Edito
Pourquoi la France garde le bonnet d’âne de la croissance en Europe
L’Europe caracole sur un sentiment d’euphorie économique. La commission de Bruxelles additionne les bulletins de victoire. Jamais depuis dix ans, la croissance n’est apparue aussi robuste.
L’Europe caracole sur un sentiment d’euphorie économique. La commission de Bruxelles additionne les bulletins de victoire. Jamais depuis dix ans, la croissance n’est apparue aussi robuste. Et les perspectives pour les deux années à venir demeurent optimistes, avec des performances sans cesse revues à la hausse. Ainsi, pour l’année qui s’achève, l’expansion atteindrait en moyenne 2,2% dans la zone euro selon des chiffres qui viennent d’être publiés, alors qu’en début d’année, la commission avait envisagé une progression de 1,6% seulement. Dans tous les domaines, les voyants sont au vert : la consommation des ménages est en forte hausse, le chômage recule et l’investissement redémarre. Le déficit public de la zone va tomber au-dessous d’un pour cent. Cette situation positive devrait se prolonger au moins pendant deux ans, d’autant que la conjoncture mondiale est à la même enseigne, à condition que la situation géopolitique ne se dégrade pas, en raison des nombreux conflits en cours ou qui couvent. Le moment serait donc propice pour amorcer une nouvelle étape dans la construction européenne, comme le souhaite officiellement la France, en surfant sur les atouts offerts par une conjoncture particulièrement flatteuse.

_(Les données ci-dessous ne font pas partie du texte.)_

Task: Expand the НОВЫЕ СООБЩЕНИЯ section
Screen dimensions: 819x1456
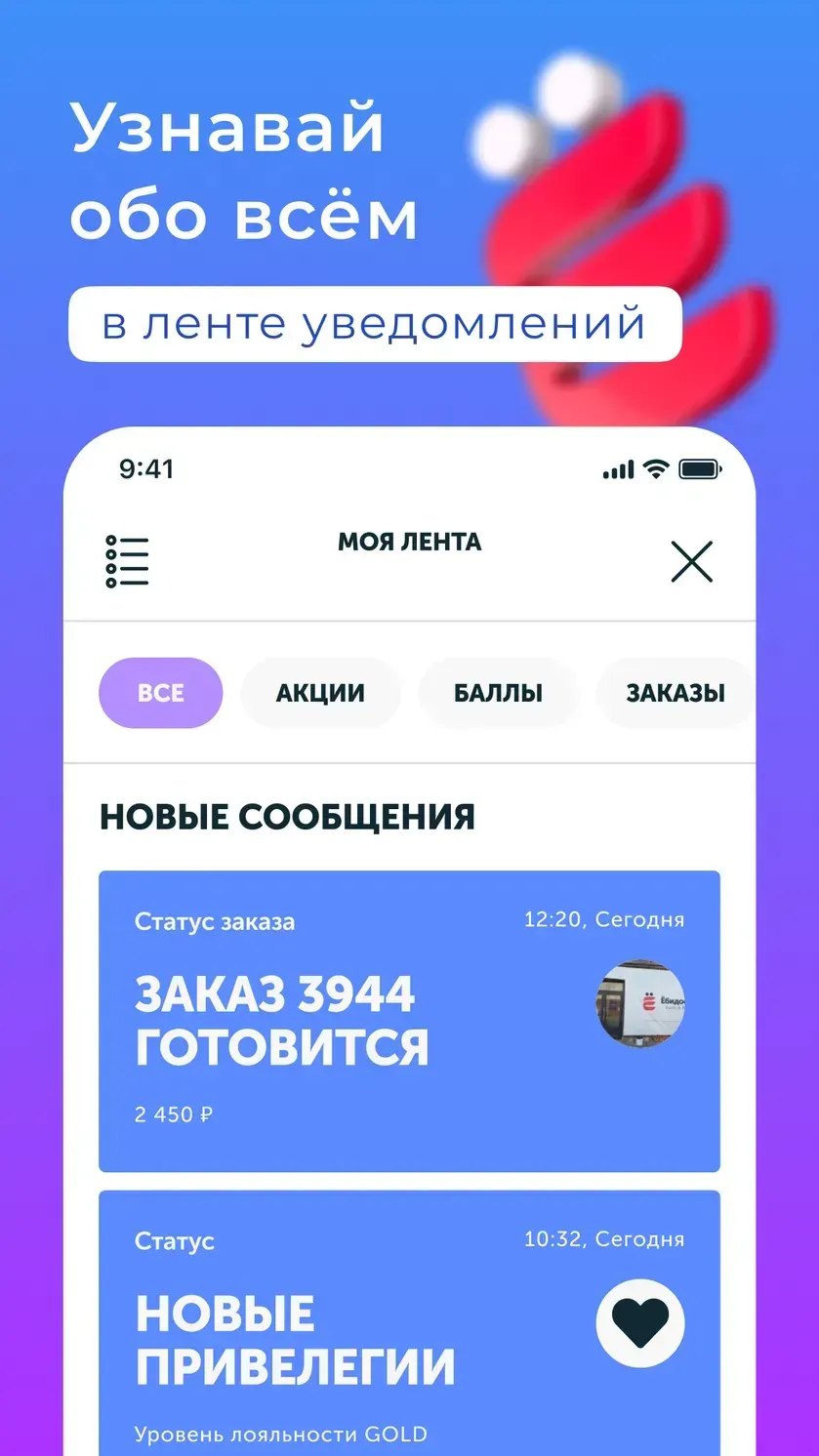Action: 287,816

Mais c’est justement là que le bât blesse, car les initiatives font cruellement défaut du côté de Bruxelles. Le moteur franco allemand, indispensable pour réaliser des progrès , parait grippé, parce que le doute s’est réinstallé du côté de Berlin sur les capacités de Paris à engager en profondeur les réformes indispensables. Pour jouer les locomotives, il ne faut pas apparaitre comme le wagon de queue, qui peine à s’aligner sur les autres. La France est aussi engagée dans le mouvement général de croissance, mais elle revêt, selon certains experts, le bonnet d’âne, en bonne dernière place pour la plupart des performances. L’expansion sera comprise cette année entre 1,6 et 1,8%, très inférieure à la moyenne européenne, le commerce extérieur enregistrera un déficit abyssal, témoignant d’un manque de compétitivité inquiétant. Le gouvernement a toutes les peines du monde à contraindre l’impasse budgétaire. Il déploie tous les efforts pour maintenir le déficit en deça de la ligne rouge symbolique des trois pour cent. Mais il reste de nombreux foyers d’incertitude, comme la recapitalisation d’ Areva ou l’incidence de la taxe sur les dividendes invalidée par le conseil constitutionnel qui pourraient alourdir l’addition. L’impression prévaut aussi chez nos partenaires européens qu’un certain laxisme pourrait à nouveau prendre le dessus, en misant sur les dividendes attendus de la croissance pour s’épargner les efforts indispensables au redressement des comptes publics. Une récente information a aussi provoqué une douche froide : un sondage auprès des chefs d’entreprises indiquait que ceux-ci n’envisageaient pas d’accroître leurs investissements cette année ni même l’an prochain, en les laissant ainsi au même niveau insuffisant. Mais c’est le sentiment que le gouvernement a renoncé à tailler à la hache dans les dépenses publiques qui mine aujourd’hui la confiance dans les réformes. Emmanuel Macron a pourtant averti qu’il fallait prendre en compte la durée du quinquennat pour juger de l’action publique, alors que nombreuses sont les voix qui s’élèvent pour souligner que c’est au début du mandat qu’il faut agir, car, au fil des mois les résistances au changement s’organisent et deviennent de plus en plus fortes. D’autant que l’horizon géopolitique est loin d’être serein et que les marchés boursiers , emportés par un emballement vertigineux, notamment aux Etats-Unis deviennent de plus en plus nerveux.